[start of GIVEN RECORDS]
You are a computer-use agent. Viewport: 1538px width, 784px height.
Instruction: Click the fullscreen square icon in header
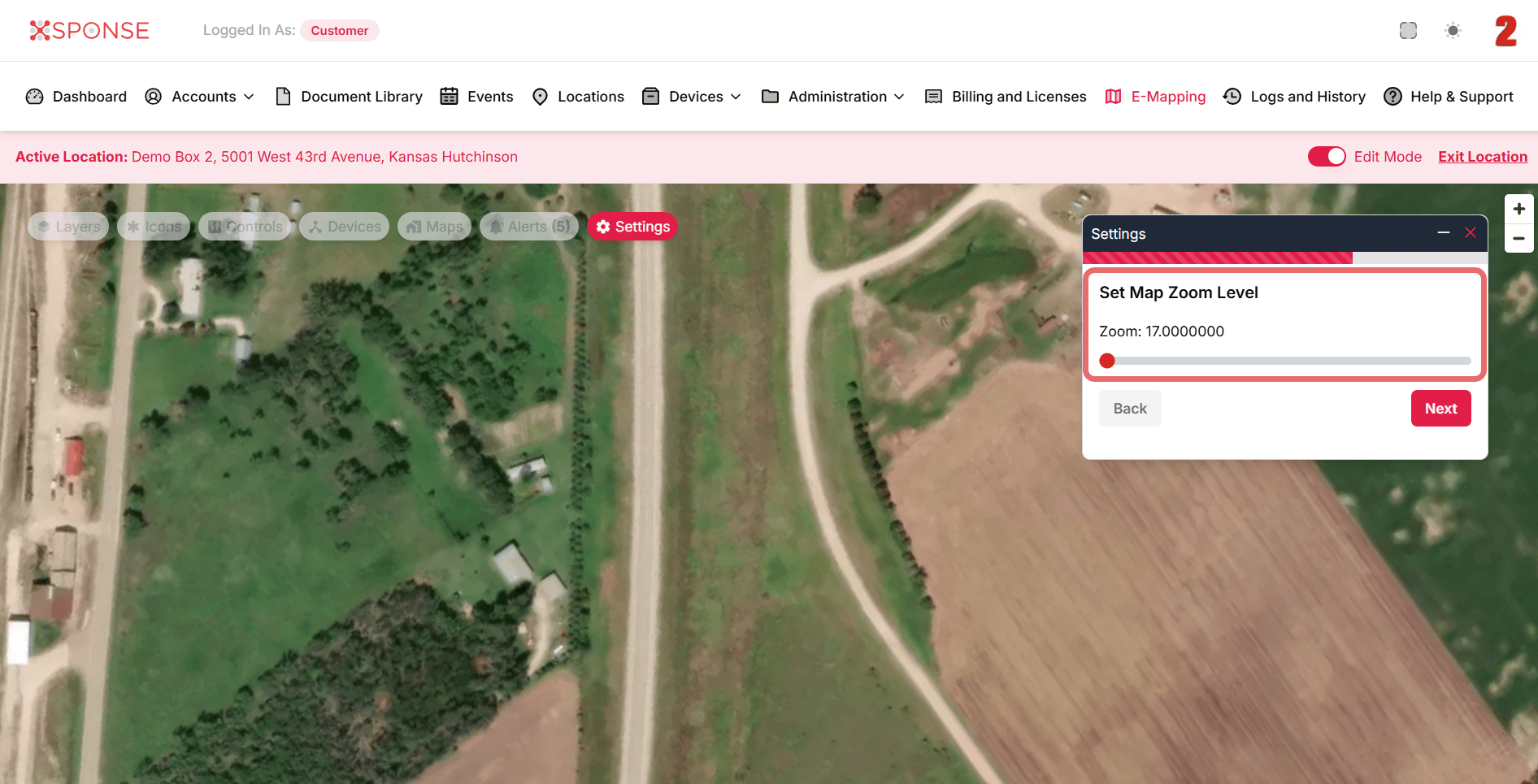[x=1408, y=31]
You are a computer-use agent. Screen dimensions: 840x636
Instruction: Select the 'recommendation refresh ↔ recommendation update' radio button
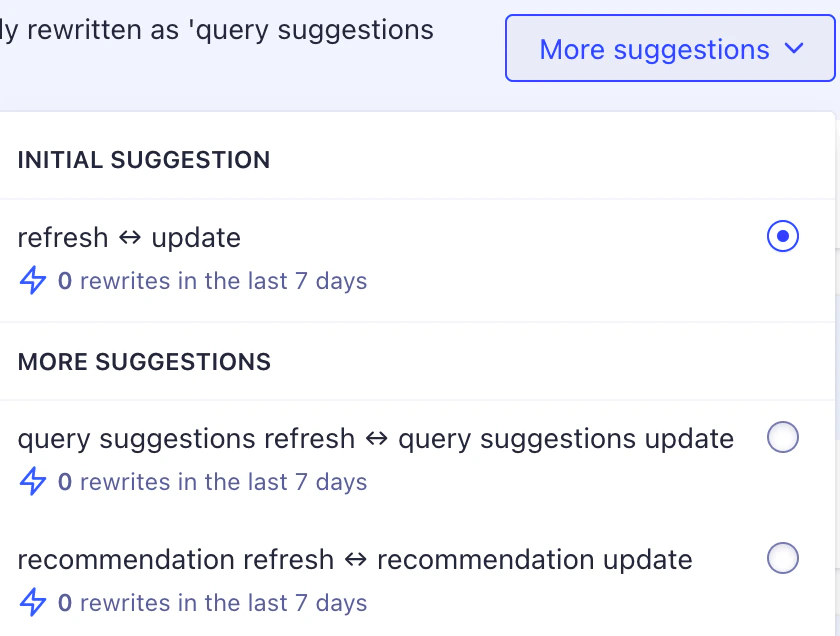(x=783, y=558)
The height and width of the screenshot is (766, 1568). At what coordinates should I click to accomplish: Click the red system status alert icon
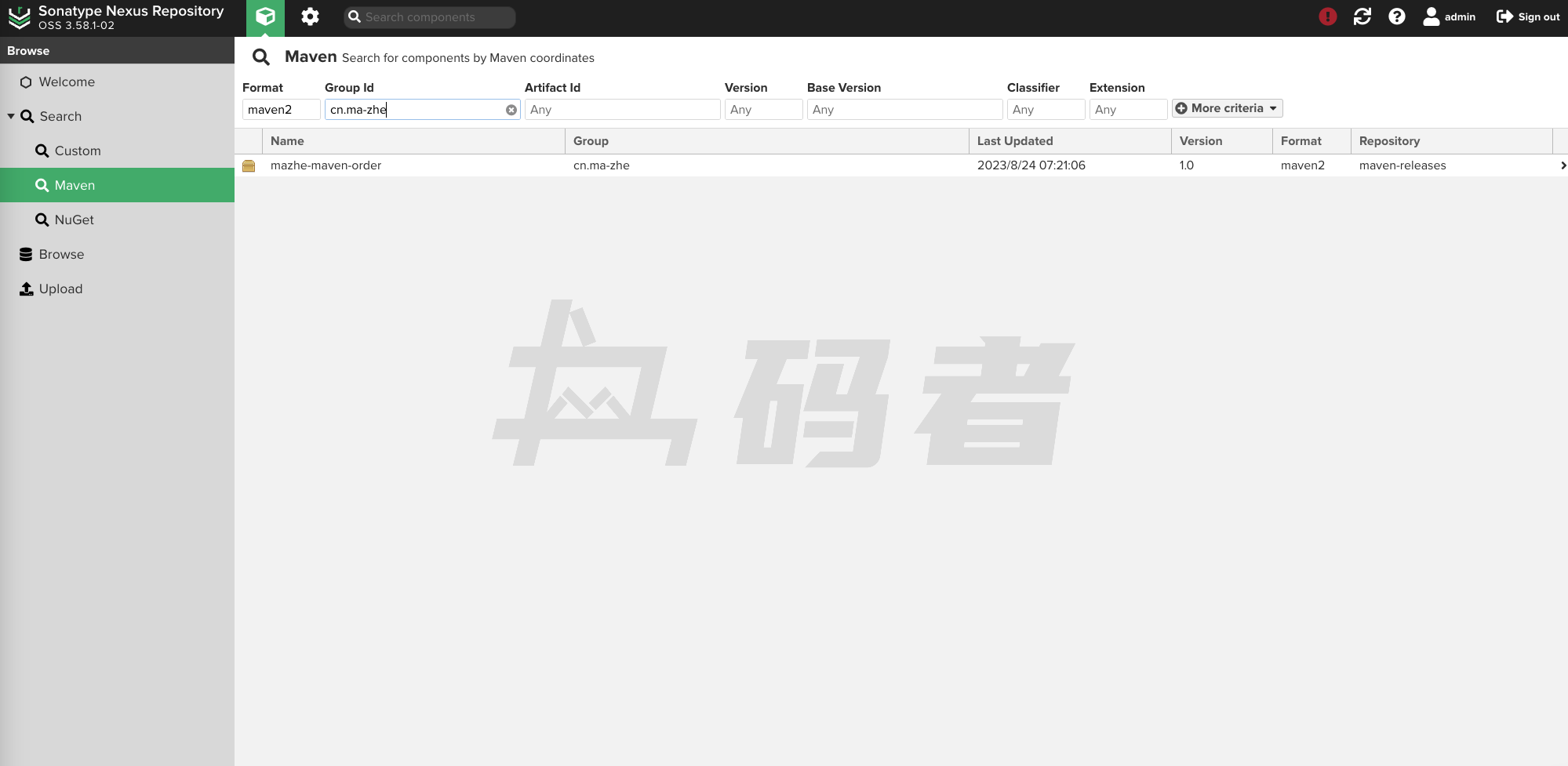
[end of GIVEN RECORDS]
→ **WHAT YOU SHOULD DO**
Count the lines of the listing above that contain the string "Instruction", matching case exactly, and reply with the number alone.

→ **REPLY TO THE EXERCISE**
2